We’re expanding Microsoft Purview Data Loss Prevention (DLP) for Microsoft 365 Copilot and Copilot Chat to help organizations prevent sensitive data from being sent to external web search. This enhancement introduces real‑time DLP evaluation for prompts containing sensitive information types (SITs), ensuring Copilot and Microsoft 365‑published agents avoid using sensitive content for external web queries.

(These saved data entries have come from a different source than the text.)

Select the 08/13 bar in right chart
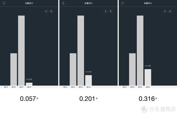This screenshot has height=114, width=177. (132, 69)
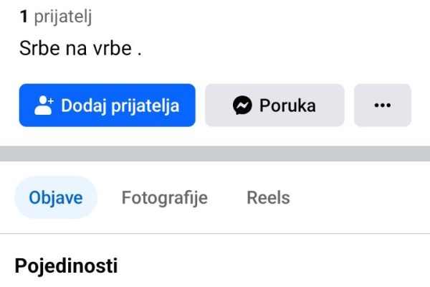Open the Fotografije tab
The image size is (430, 287).
pos(165,197)
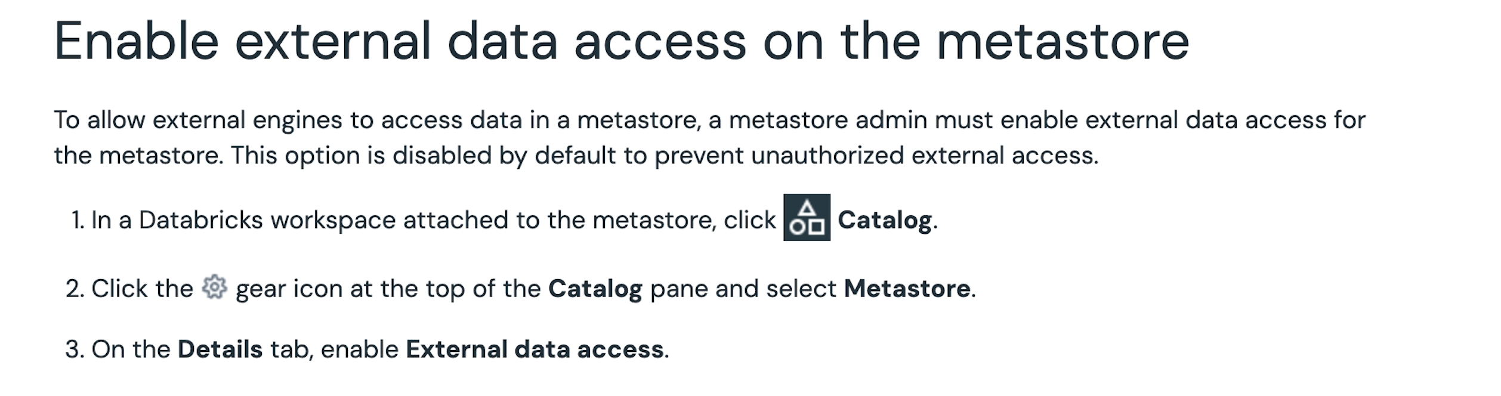Viewport: 1501px width, 396px height.
Task: Click "Click the" text before the gear icon
Action: coord(142,289)
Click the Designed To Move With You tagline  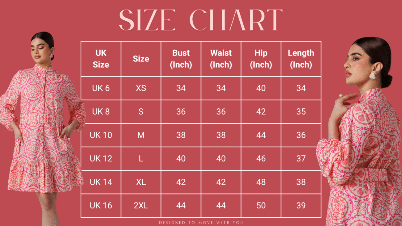(201, 222)
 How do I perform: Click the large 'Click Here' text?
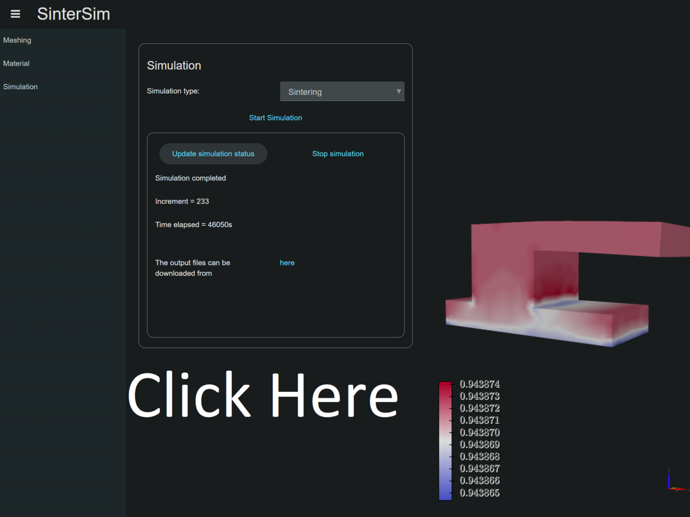click(263, 395)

When blocked, Copilot will still respond based on internal Microsoft Graph grounding if licensed.

This message is associated with Microsoft 365 Roadmap ID 548671.

When this will happen

Public Preview: Rollout begins in late March 2026 and completes in late April 2026.
General Availability (Worldwide): Rollout begins in late June 2026 and completes in late July 2026.

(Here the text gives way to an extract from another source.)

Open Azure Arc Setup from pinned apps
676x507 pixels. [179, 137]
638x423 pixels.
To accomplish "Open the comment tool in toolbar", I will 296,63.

How this affects your organization

Who is affected

Organizations using Microsoft 365 Copilot, Copilot Chat, and Copilot Studio agents published to Microsoft 365 Copilot
Admins who manage DLP policies in the Microsoft Purview portal

What will happen

New DLP control for Copilot web search

DLP policy creation will include a new option to restrict Copilot from performing external web searches when a prompt contains selected SITs.
When triggered, Copilot:
- Will not send content to external web search.
- Will continue responding using internal Microsoft Graph data sources, if your licensing allows.

New investigation and monitoring experiences

Alerts triggered by this policy will appear in DLP Alerts (if alerts are enabled).
Activity Explorer under DLP and DSPM for AI will include Copilot‑related actions for monitoring and analysis.

Policy management updates

The DLP policy page may display new recommendations related to this feature.
Available in the Microsoft Purview portal and editable by:
- Admin roles listed in Permissions - Create and deploy data loss prevention policies, and
- Data Security AI Admins.

Default state

The feature becomes available automatically.
Organizations must opt in by creating or updating a DLP policy.

Screenshot 1 - Choose M365 Copilot and Copilot Chat as the policy location:

Screenshot 2 - New DLP protection to restrict Copilot from performing web searches:

What you can do to prepare

No action is required for enablement. To begin using the feature, admins can:

Create or update a DLP policy for Microsoft 365 Copilot in the Purview portal.
Review current DLP configurations to understand potential impact.
Ensure the admin account includes the required roles described in Microsoft Learn.
Notify IT, security teams, or helpdesk staff about the new capability.
Update any internal documentation related to AI governance, DLP, or Copilot usage.

Learn more:

Compliance considerations

Question	Answer
Does the change alter how existing customer data is processed, stored, or accessed?	Yes. Sensitive data included in Copilot prompts will now be assessed by DLP before being sent to external web search. When blocked, data remains internal and is not transmitted externally.
Does the change introduce or modify AI/ML or agent capabilities that interact with customer data?	Yes. Copilot agents adapt behavior by restricting web search when sensitive data is detected, using Microsoft Graph grounding only.
Does the change modify, interrupt, or disable Purview capabilities?	Yes. Adds new enforcement behavior for DLP policies in Copilot scenarios.
Does the change alter how admins can monitor or report compliance activities?	Yes. New Copilot‑specific activities appear in Activity Explorer and DLP alerting.
Does the change include an admin control?	Yes. Admins must explicitly configure or update a DLP policy to enable this protection.